Incentives, Institutions, and the Marketplace for Ideas

How do we know what we know, or what we think we know? If you ask the guest in this episode, he’ll tell you most of what you think you know is wrong. And not just a little, but way wrong. Host Russ Roberts welcomed Jonathan Rauch to talk about his latest book, The Constitution of KnowledgeThis constitution, says Rauch, is “our system, collectively as a society, for figuring out what’s true and what’s not true, and doing that in a way that respects our freedom, and keeps us sane, and keeps us civil.” It has much in common with the market process and written forms like the US Constitution. (I’d be interested to hear which you think it has more in common with…)

The Constitution of Knowledge comes from four sources: research (i.e., academia and science), journalism, law, and government. It’s built on informal norms, and its institutions are being too heavily taxed today, says Rauch. So what forces are at work to undermine the Constitution of Knowledge, and why isn’t free speech enough to keep is safe?

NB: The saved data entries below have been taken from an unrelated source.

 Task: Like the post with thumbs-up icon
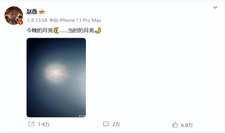[175, 125]
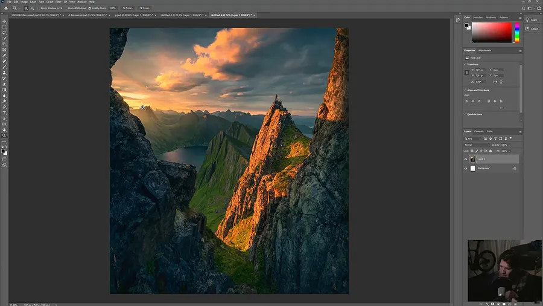543x306 pixels.
Task: Activate the Crop tool
Action: pos(4,44)
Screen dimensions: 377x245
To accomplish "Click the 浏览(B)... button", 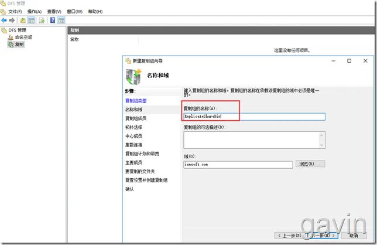I will pos(310,164).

Let’s hear what you think!

 

 

1- How does the “epistemic funnel” work to create the Constitution of Knowledge? What steps must be followed in the epistemic funnel, and what role does free speech play? And, as Rauch asks, “How can a society find that small fraction of 1% of people’s ideas that actually advance knowledge?

 

2- Why have journalists become openly partisan over last 20 years? How do Roberts’ and Rauch’s views differ on this question, and what do they suggest as possible solutions? How plausible do you think their suggestions are? To what extent do you buy Rauch’s argument that we’ve fought this battle (and won) before- especially in 19th century journalism?

 

3- Rauch says, “This is the biggest message of my book. The notion of a marketplace of ideas in which free speech is enough, and everything else is self-maintaining is completely wrong.” What does he mean by this?

 

4- Roberts notes the role of US Constitution in restraining certain political outcomes. What analogies are there for the Constitution of Knowledge? How do the two final ideas Rauch and Roberts discuss- “no final say” and “no personal authority” fit in here? And how might these last two ideas be applied to our personal lives, as Roberts suggests?

 

5- What can be done to reverse the damage that’s been done to the Constitution of Knowledge? Rauch says, “optimism is too complacent, but pessimism is too fatalistic, and in between is hope.” Are you more optimistic or pessimistic about the future of the Constitution of Knowledge?